> _Stated goal_
Count the lines in the data below that contain the word "screenshot", matching case exactly, and reply with only that number.

> _Supplied information_
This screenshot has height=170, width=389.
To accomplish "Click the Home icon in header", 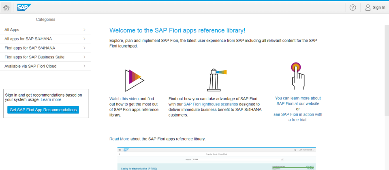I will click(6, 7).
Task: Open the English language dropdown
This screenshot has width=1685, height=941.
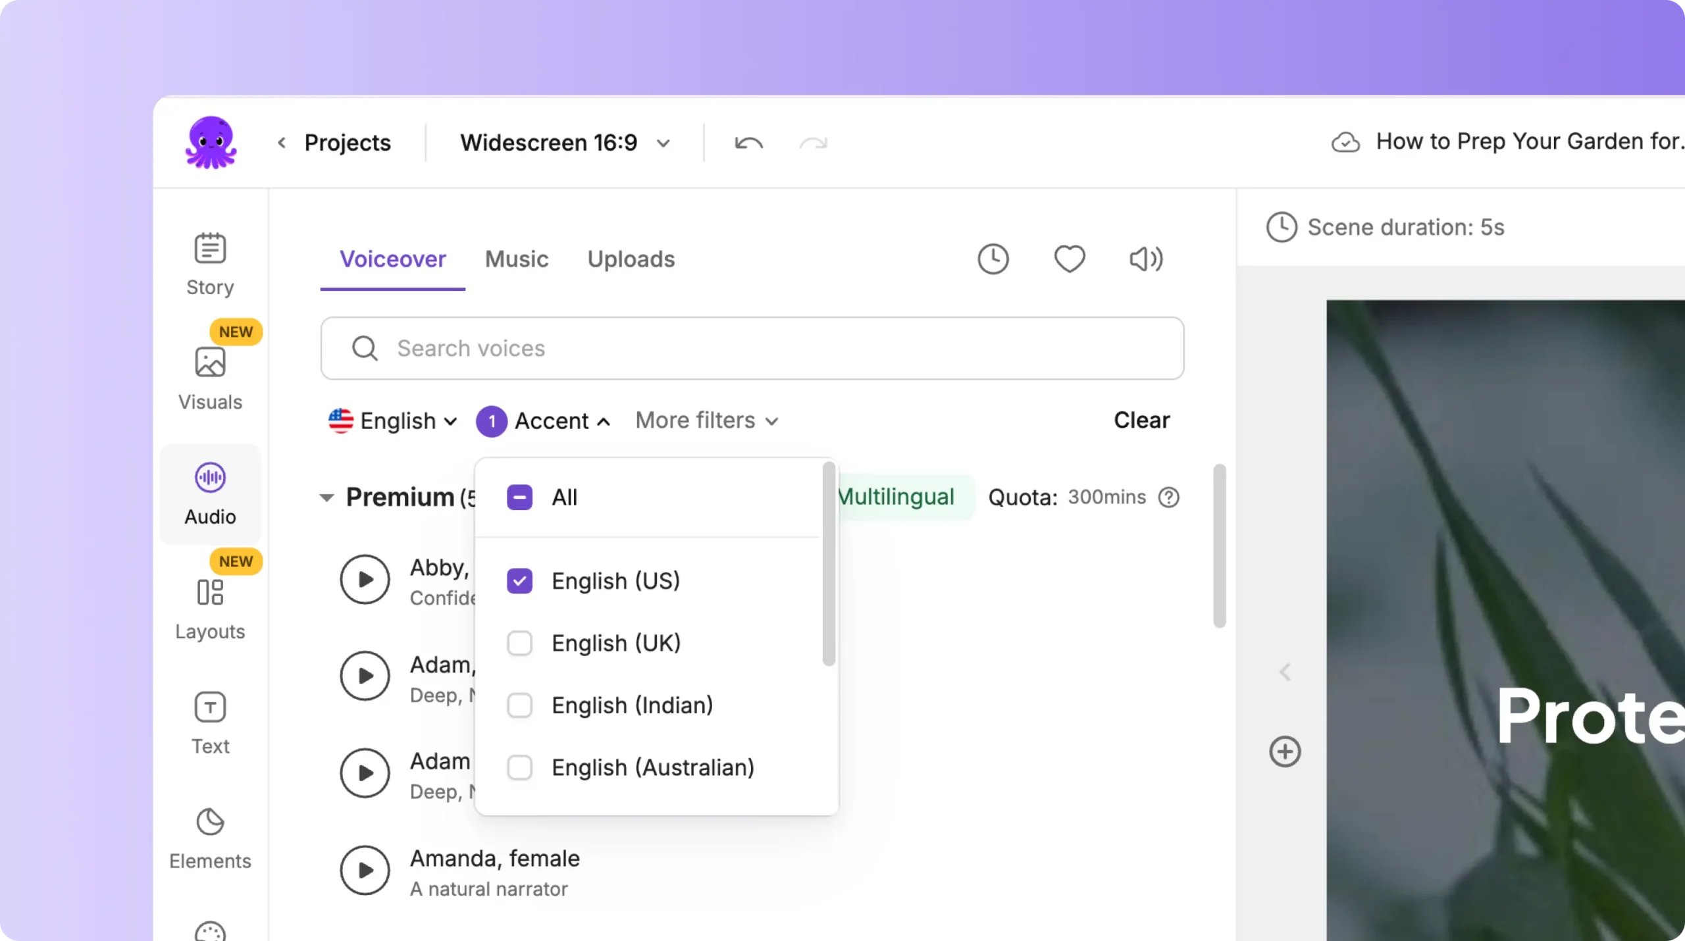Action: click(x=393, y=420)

> _Exercise solution_
2